Rooting for Australian arthropods in amber

I think the title is a double entendre in Australian, but it’s not a language I am fluent in. Anyway, a paper in Nature describes an assortment of organisms found in amber from Australia and New Zealand, ranging in age from 230 million years to 40 million years. It’s lovely stuff.

Significant bioinclusions of plants and animals in Southern Gondwana late middle Eocene amber of Anglesea, Victoria. (A to B) Liverworts of the genus Radula (Marchantiophyta: Radulaceae). (C) Two stems with perfectly preserved phyllids or leaf-like structures of mosses of the genus Racopilum (Bryophyta: Racopilaceae). (D) Juvenile individuals of spiders. (E to F) Springtail of the living genus Coecobrya (Entomobryomorpha: Entomobryidae) in two views. (G) A Symphypleona springtail. (H) Light photograph of large piece of yellow amber with two dipterans, Dolichopodidae at left and Ceratopogonidae at right, and at top of image a mite of the living genus Leptus (Arachnida: Acari: Trombidiformes: Erythraeidae). (I) Dipterans of the family Dolichopodidae (long-legged flies) in copula. (J) Worker ant of the living genus Monomorium or a “Monomorium-like” lineage (Hymenoptera: Formicoidea: Formicidae).

I don’t know about you, but I was most interested in D, the two juvenile spiders.

Wait, I do know about you — you’re most interested in I, the two flies caught in the act. So here’s a closeup.

Count yourself lucky. Now if you want to take a pornographic selfie, you just whip out your phone, capture the moment, and go on with your life.
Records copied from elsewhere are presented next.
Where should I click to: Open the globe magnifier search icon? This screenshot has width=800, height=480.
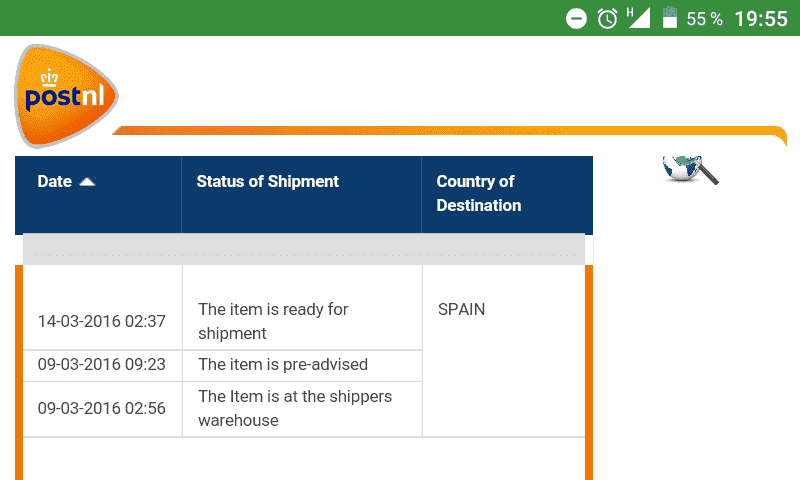[690, 170]
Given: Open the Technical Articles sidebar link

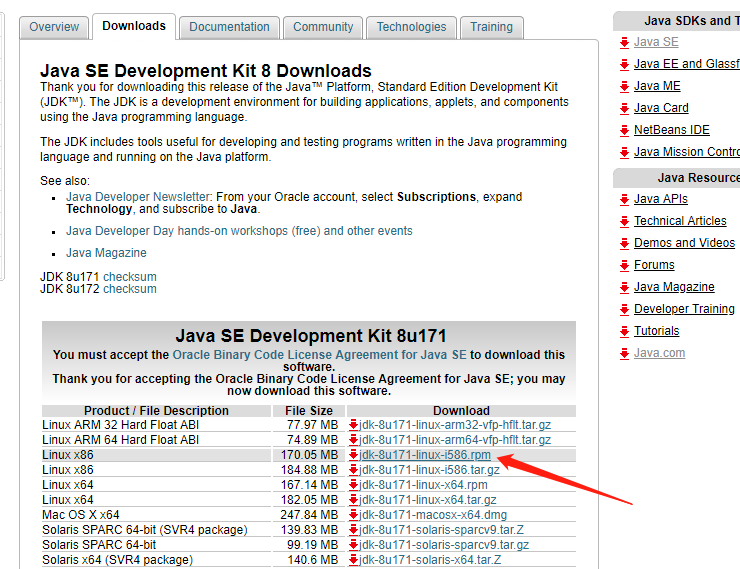Looking at the screenshot, I should click(680, 221).
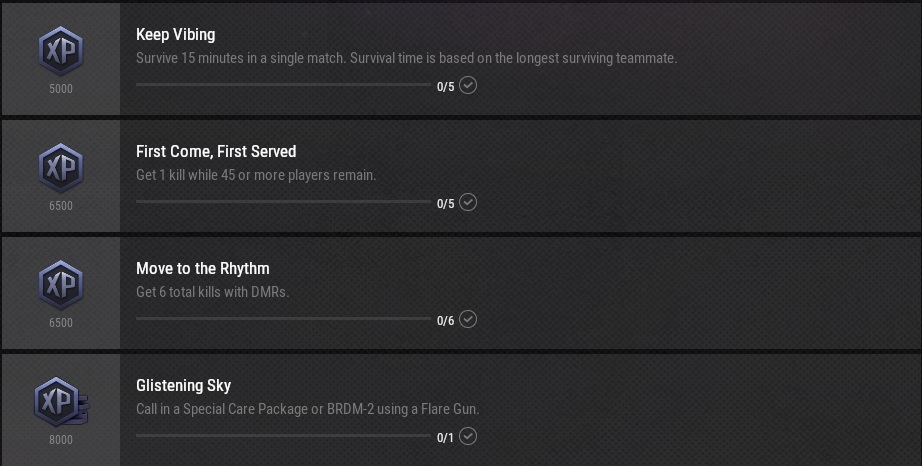Viewport: 922px width, 466px height.
Task: Click the Move to the Rhythm XP icon
Action: click(60, 284)
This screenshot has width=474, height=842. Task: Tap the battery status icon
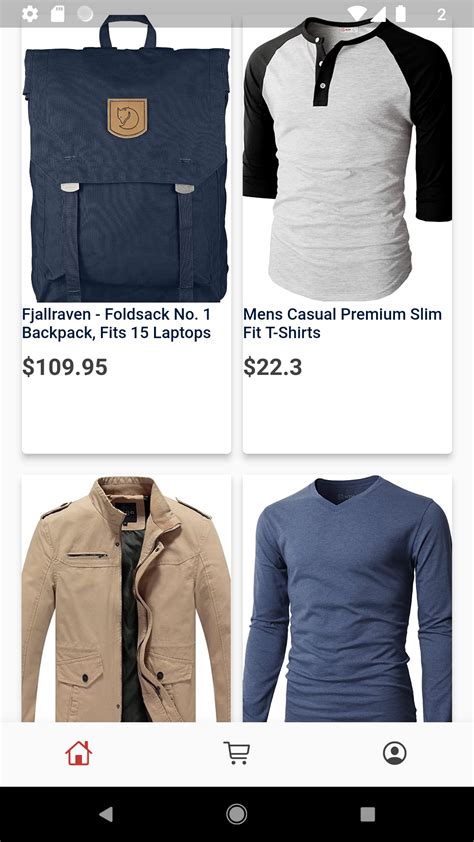coord(400,14)
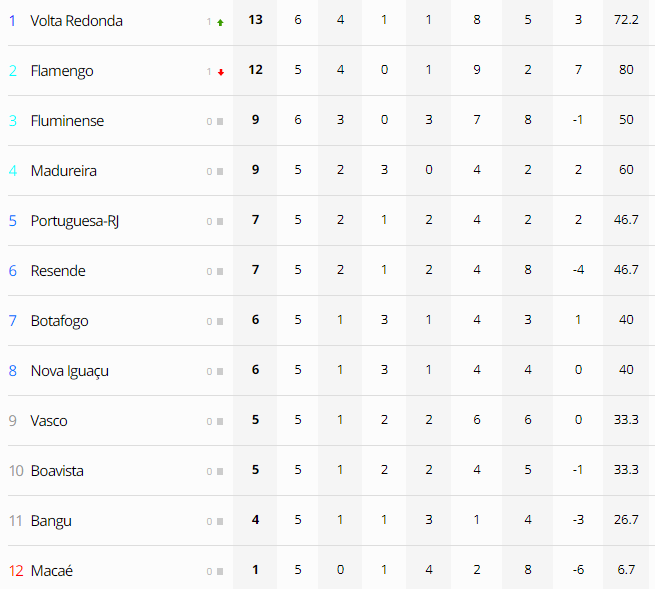Viewport: 655px width, 589px height.
Task: Click the gray square icon in Macaé row
Action: click(x=220, y=571)
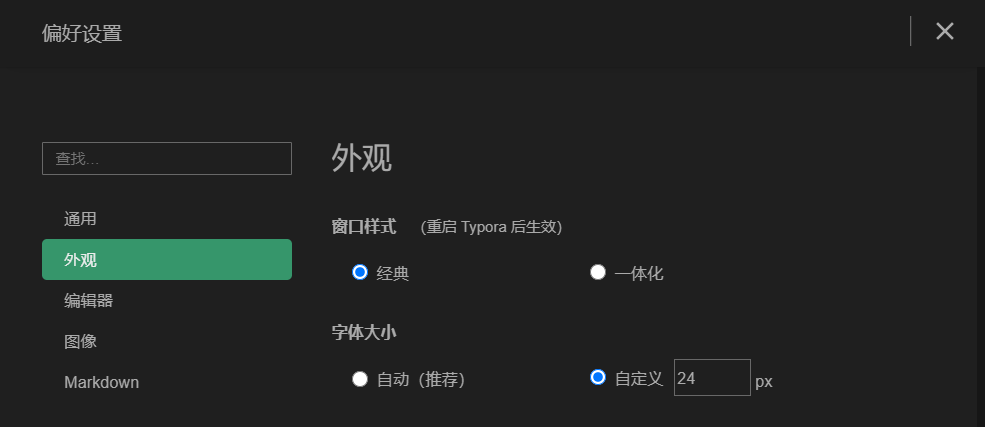
Task: Open the 通用 settings section
Action: click(80, 218)
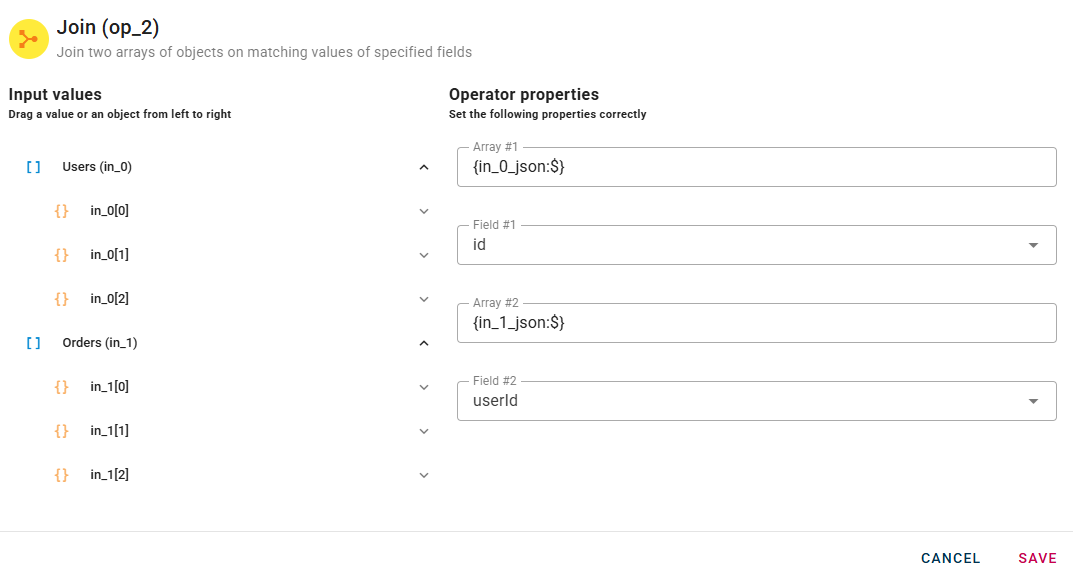
Task: Click the Array #1 input field
Action: coord(756,167)
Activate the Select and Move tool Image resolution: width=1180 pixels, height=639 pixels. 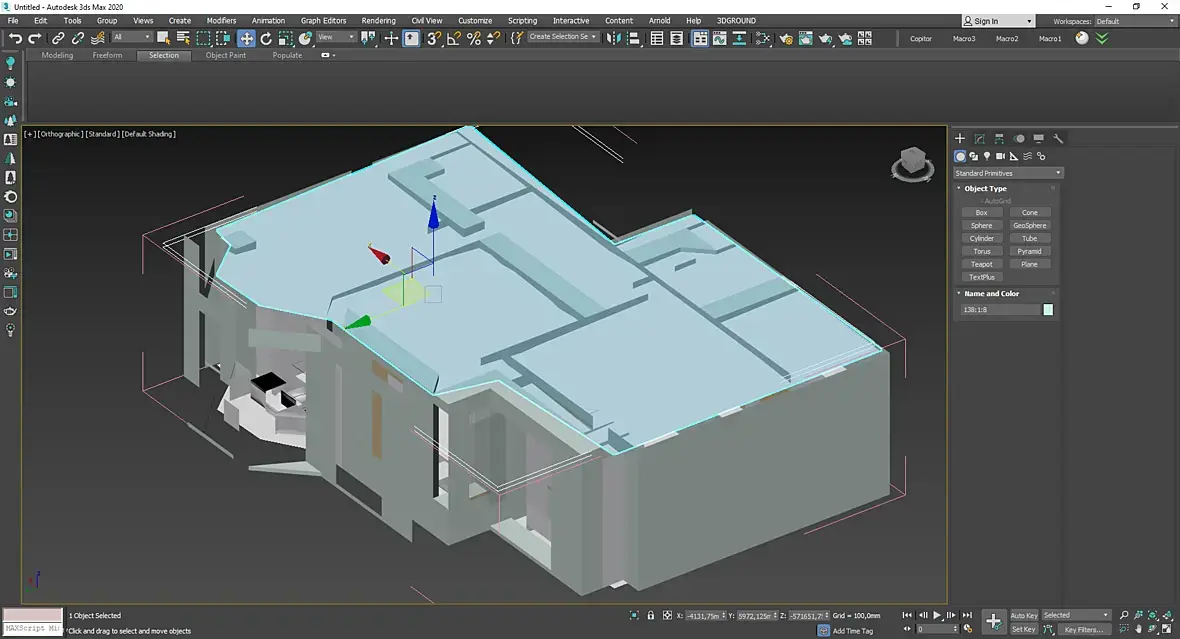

Forty million years ago, you had to say “Freeze! Look sexy!” and wait for a drop of sap to ooze over you, and then you had to hold the pose for tens of millions of years.

There are laws about this kind of congregatin’

The snow is back. Not much of it, but it was mixed with freezing rain and now everything is covered with a thin glaze of extraordinarily slippery ice, so I guess Nature is enforcing the stay-at-home order.

These scofflaw birds don’t care at all, though. My yard was covered with sparrows for a while, and the birdfeeder in my front yard has become the most popular meeting spot in the area. KEEP YOUR DISTANCE. STAY INDOORS. Stupid birds.

Friday Cephalopod: Blinking lights! Wings! It’s an alien spacecraft!

I still dream about cephalopods, even if the arachnids are snaring most of my attention.

No spiders!

I took Iliana on a little survey trip around her house, and was mildly disappointed. She lives in this housing development of too-big houses that have some kind of disturbing style of permitted paint jobs — absolutely everything is in muted earth tones. Dull browns, grays, an occasional dark brick color, but nothing bright at all. The wildlife around here is the same. We spotted a prairie dog colony that yip-yip-yipped at us.

Brown everywhere. Then I found a fly on Iliana’s house, and was amazed: this is the color template for all the houses around here! The developers must have seen these little flies buzzing around and decided to paint everything to match.

There were no spiders in sight. Finding spider food gives me hope, though.

Not a spider

I get complaints all the time about my spider photos. No matter how gorgeous they are, there are always a bunch of people who dislike seeing them. They’re not cats, you know? Everyone wants cats. Nothing but cats. Adorable little kittens frolicking about.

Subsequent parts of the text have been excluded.